The answer is a single number: the count of lines below in which the word "screenshot" appears.

(Stored data entries)
Segment Open

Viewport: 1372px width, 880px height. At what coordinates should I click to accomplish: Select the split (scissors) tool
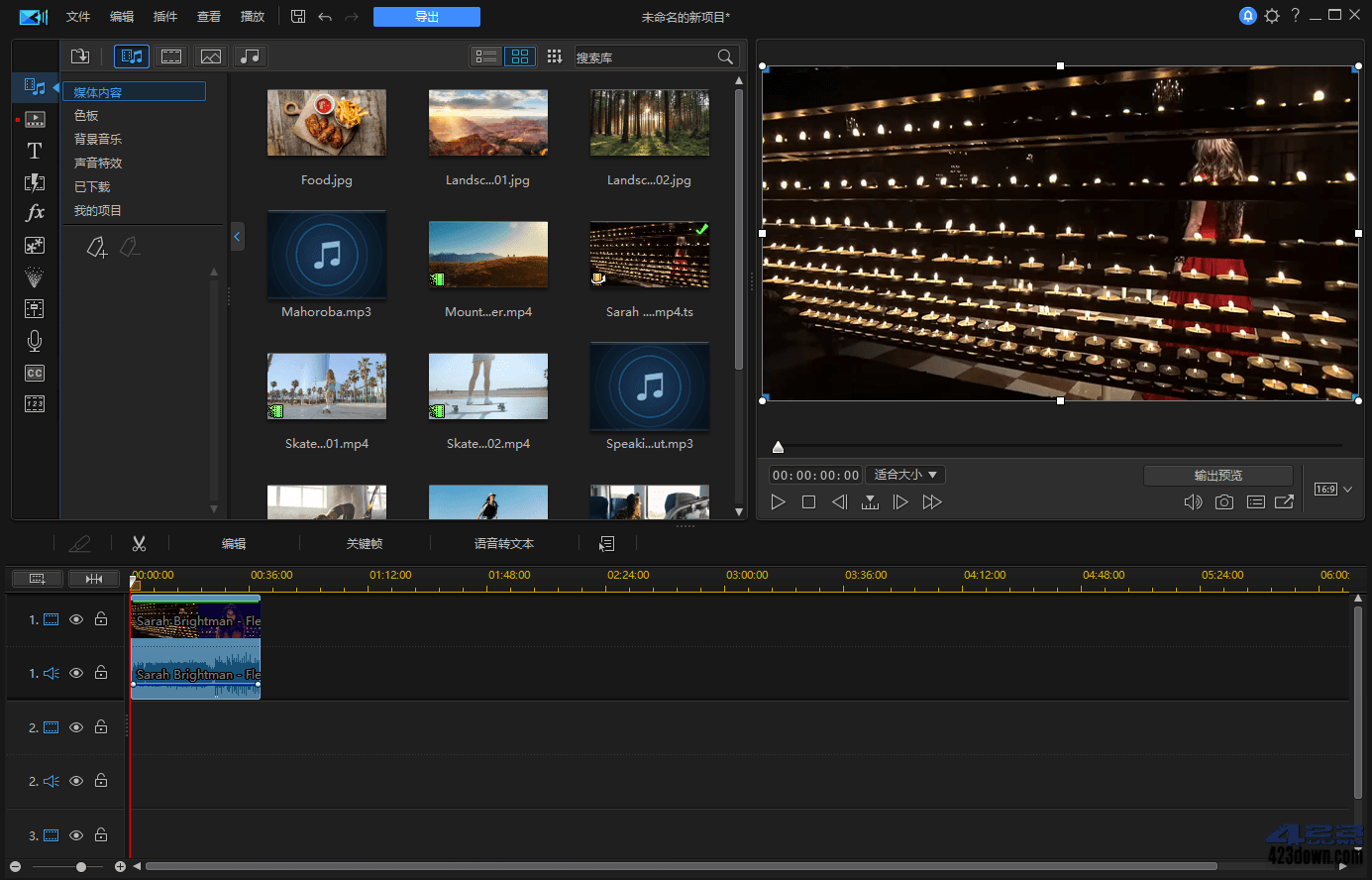[x=139, y=543]
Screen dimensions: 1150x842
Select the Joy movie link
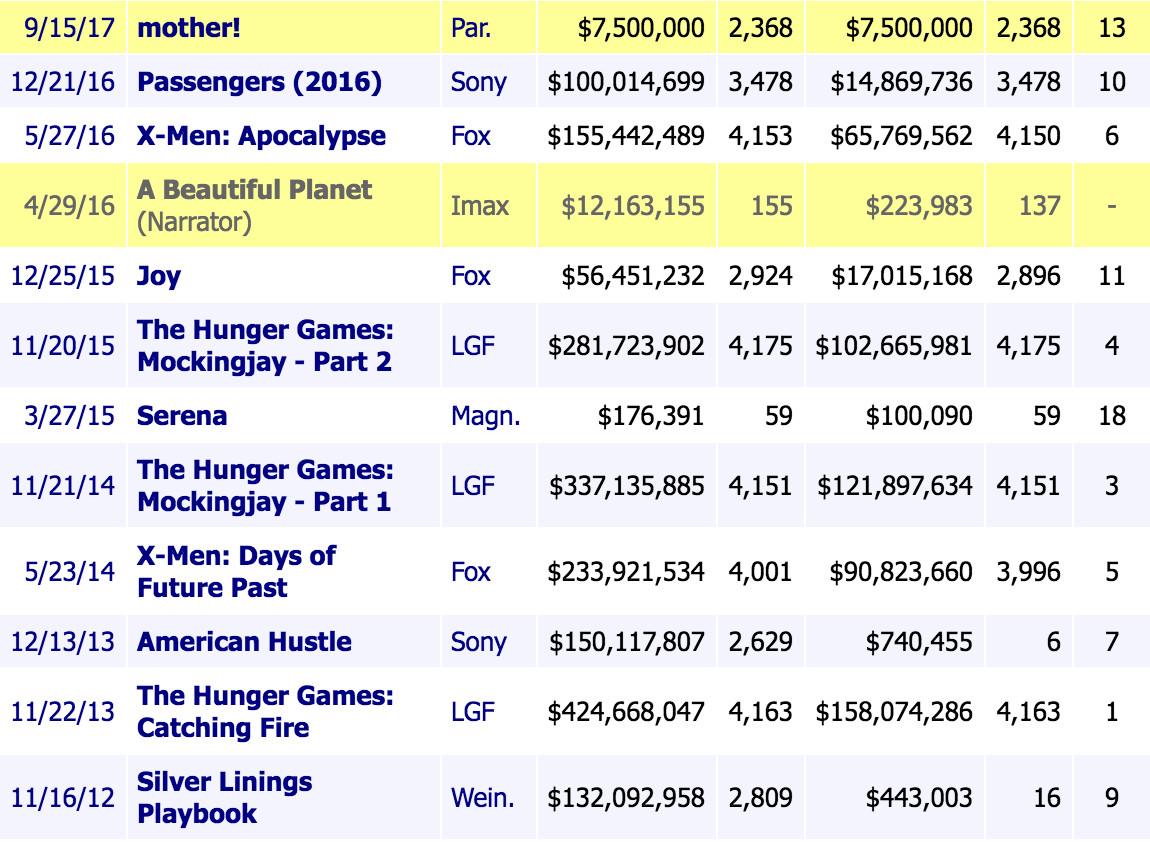[159, 275]
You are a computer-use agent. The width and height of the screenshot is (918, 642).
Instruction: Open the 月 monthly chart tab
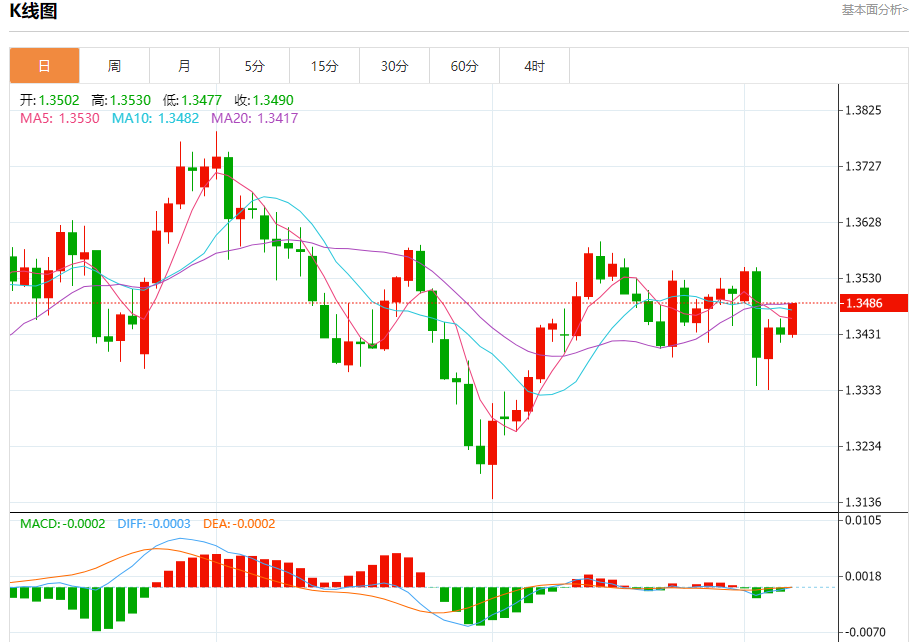(x=184, y=66)

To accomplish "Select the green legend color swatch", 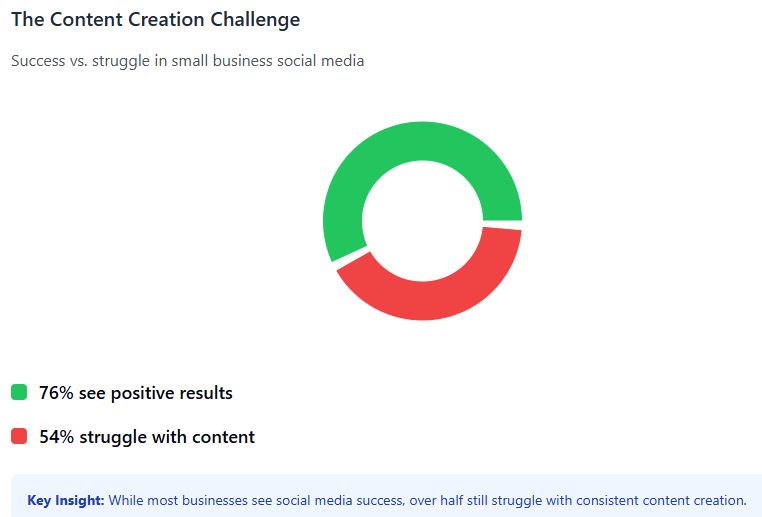I will click(x=19, y=392).
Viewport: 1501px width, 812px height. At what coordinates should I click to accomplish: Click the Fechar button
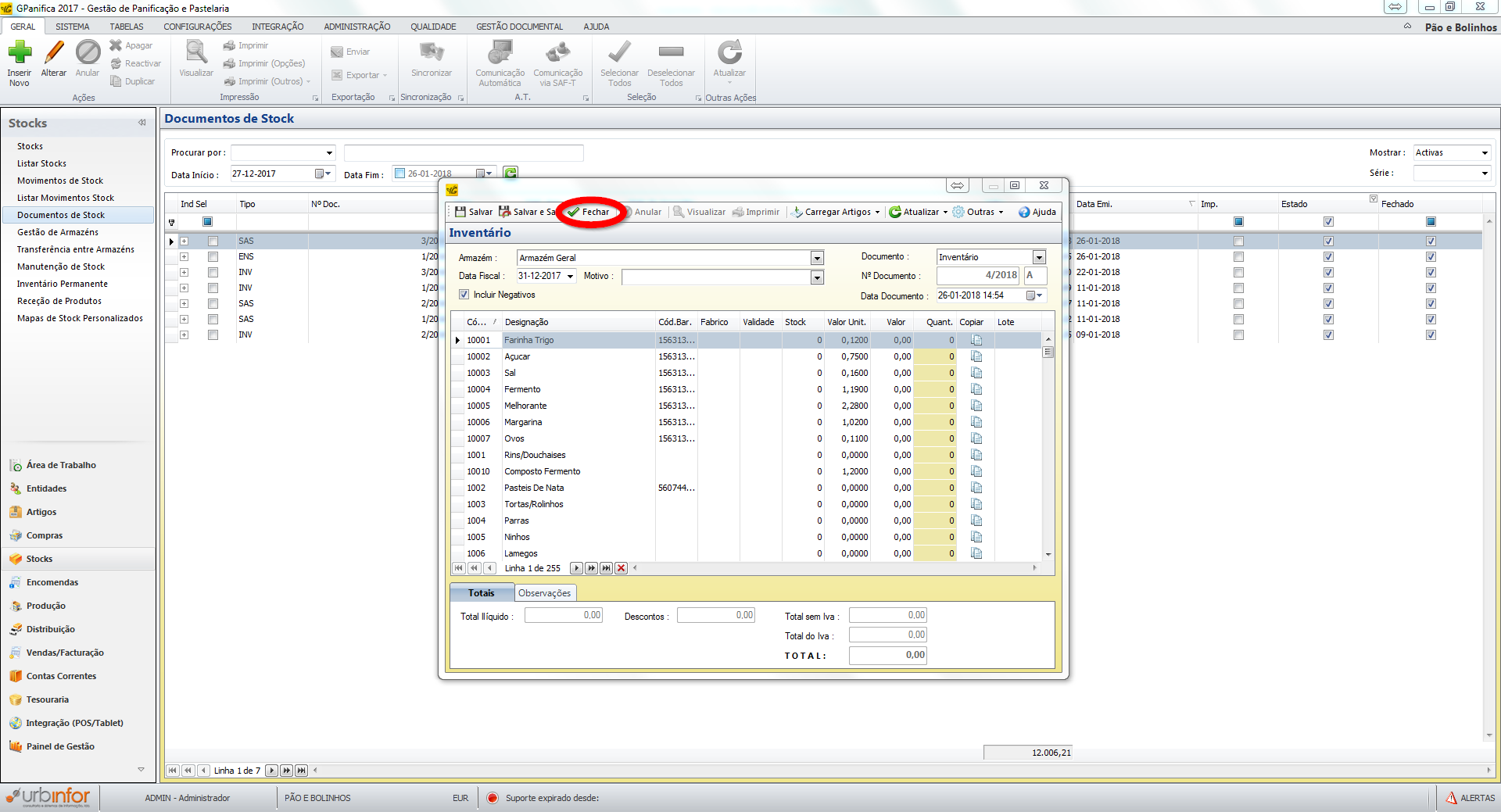[x=589, y=212]
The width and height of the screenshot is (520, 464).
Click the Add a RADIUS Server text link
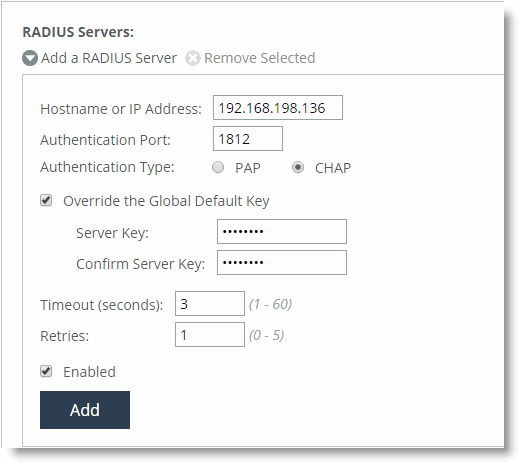click(109, 58)
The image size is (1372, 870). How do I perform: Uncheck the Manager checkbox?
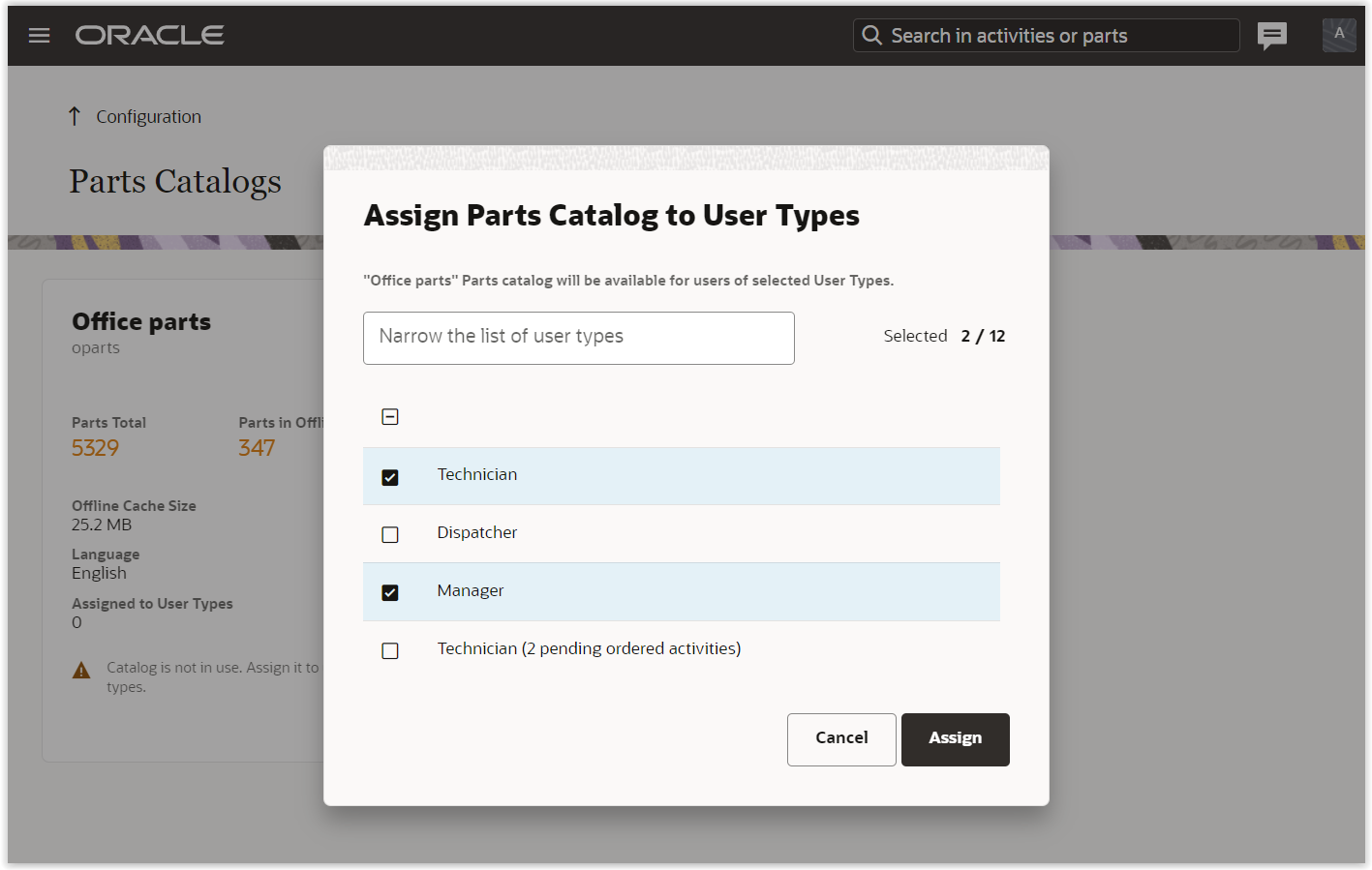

Segment Closed

**Exercise answer**: 2